Stored data:
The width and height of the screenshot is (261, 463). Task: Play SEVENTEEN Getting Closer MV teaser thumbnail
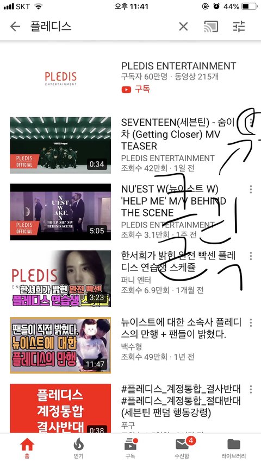60,145
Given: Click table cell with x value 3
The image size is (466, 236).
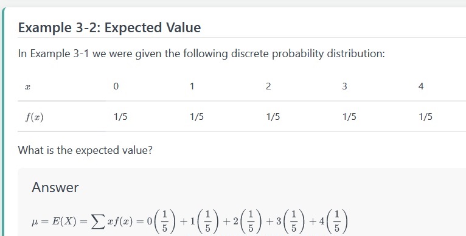Looking at the screenshot, I should tap(373, 86).
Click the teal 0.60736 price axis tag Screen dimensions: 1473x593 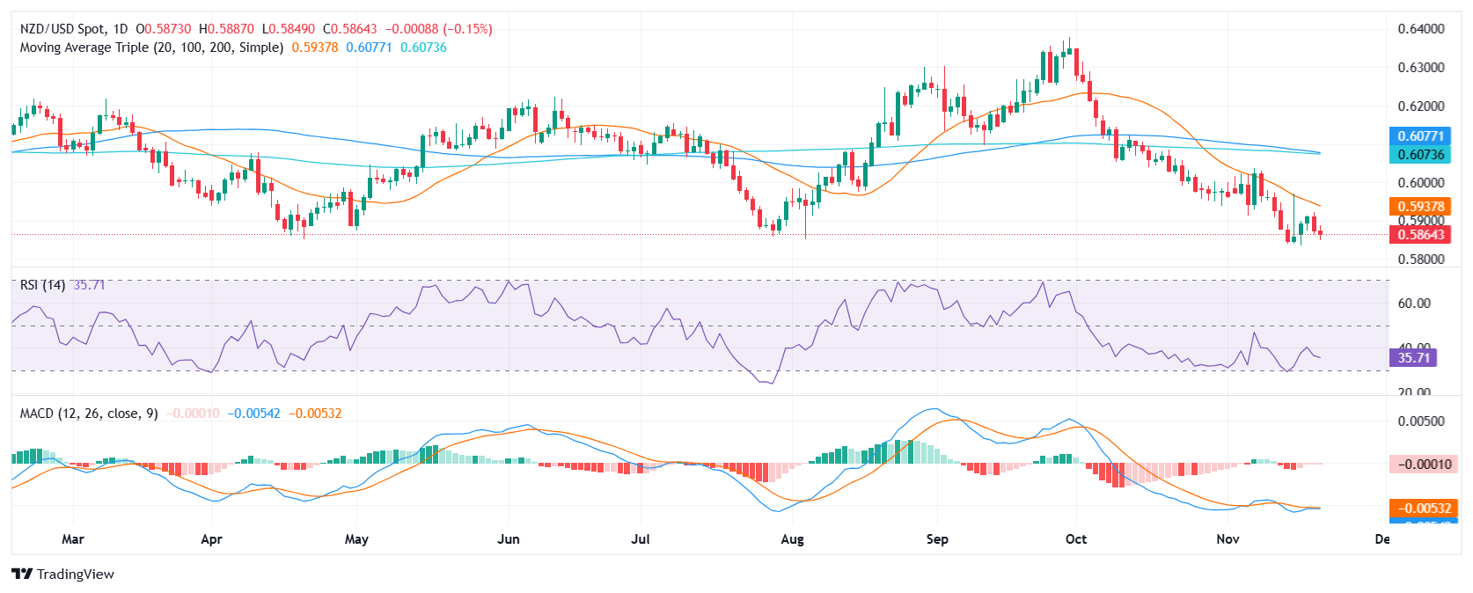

**EXERCISE:**
Exact copy, no pictures: return the entries word for word.

**EXPECTED OUTPUT:**
The width and height of the screenshot is (261, 463). Task: Play SEVENTEEN Getting Closer MV teaser thumbnail
60,145
Given: Click table cell with x value 3
The image size is (466, 236).
Looking at the screenshot, I should tap(373, 86).
Click the teal 0.60736 price axis tag Screen dimensions: 1473x593 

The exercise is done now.